RxJs: lossy form of zip operator

别来无恙 提交于 2019-11-30 04:38:51

问题


Consider using the zip operator to zip together two infinite Observables, one of which emits items twice as frequently as the other.
The current implementation is loss-less, i.e. if I keep these Observables emitting for an hour and then I switch between their emitting rates, the first Observable will eventually catch up with the other.
This will cause memory explosion at some point as the buffer grows larger and larger.
The same will happen if first observable will emit items for several hours and the second will emit one item at the end.

How do I achieve lossy behavior for this operator? I just want to emit anytime I get emissions from both streams and I don't care how many emissions from the faster stream I miss.

Clarifications:

  • Main problem I'm trying to solve here is memory explosion due to the loss-less nature of zip operator.

→ SET OF TASKS:
[a] Rewrite everything in the RxJs zip thread from "RxJs: lossy form" down to "as the other.", putting "combineLatest operator" wherever "zip operator" appears.
[b] In the RxJs zip thread, how much more often does one of the two infinite Observables emit items than the other?

→ INFORMATION SUPPLIED:
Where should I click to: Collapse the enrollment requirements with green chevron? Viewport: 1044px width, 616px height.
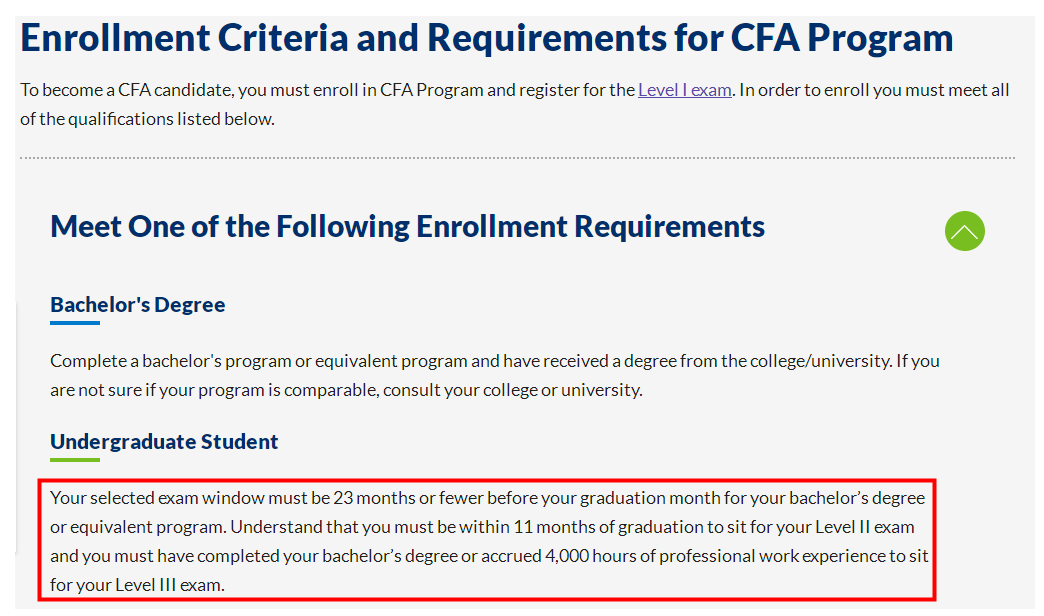pyautogui.click(x=964, y=231)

→ SOLUTION SET:
[a]
RxJs: lossy form of combineLatest operator

别来无恙 提交于 2019-11-30 04:38:51

问题


Consider using the combineLatest operator to zip together two infinite Observables, one of which emits items twice as frequently as the other.

[b] Twice as frequently.